**Entries provided:**
Start

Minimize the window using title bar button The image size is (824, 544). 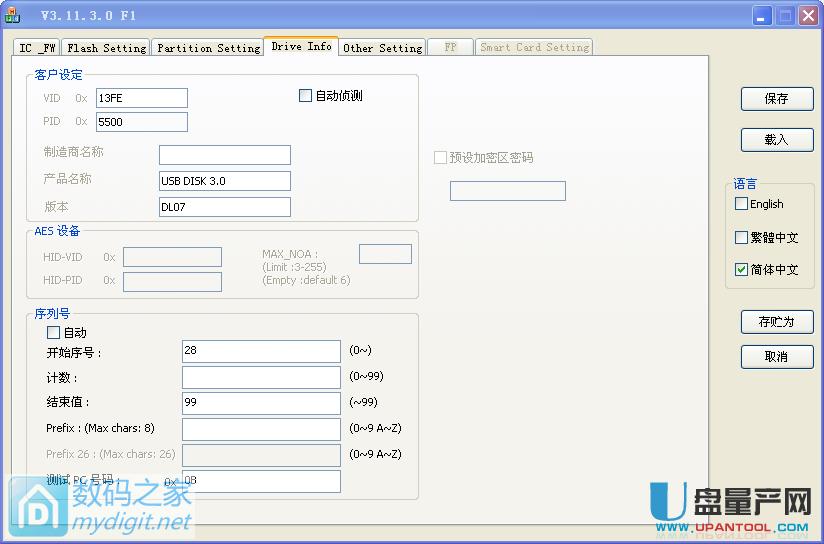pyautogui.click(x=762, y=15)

End
Start

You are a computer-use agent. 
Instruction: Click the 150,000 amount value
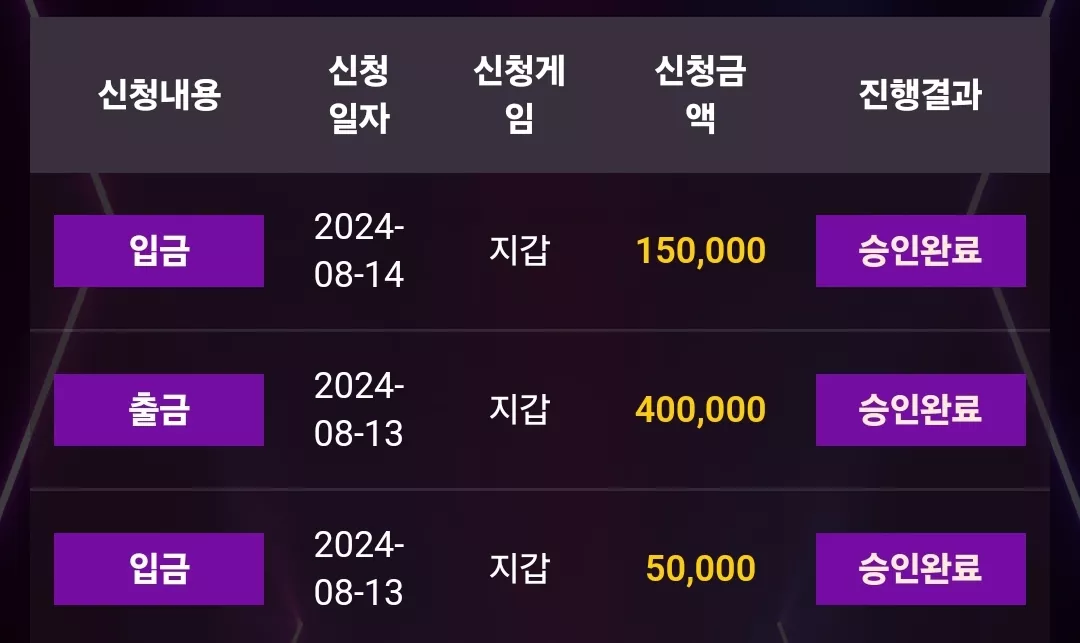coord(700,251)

End
Start

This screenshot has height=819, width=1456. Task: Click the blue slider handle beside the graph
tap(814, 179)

End

Rewrite everything from "You are a computer-use agent." down to "coord(700,251)" with "amount value" changed to "figure" and nothing else altered. Give only those lines, and leave the pictures out.

You are a computer-use agent. 
Instruction: Click the 150,000 figure
coord(700,251)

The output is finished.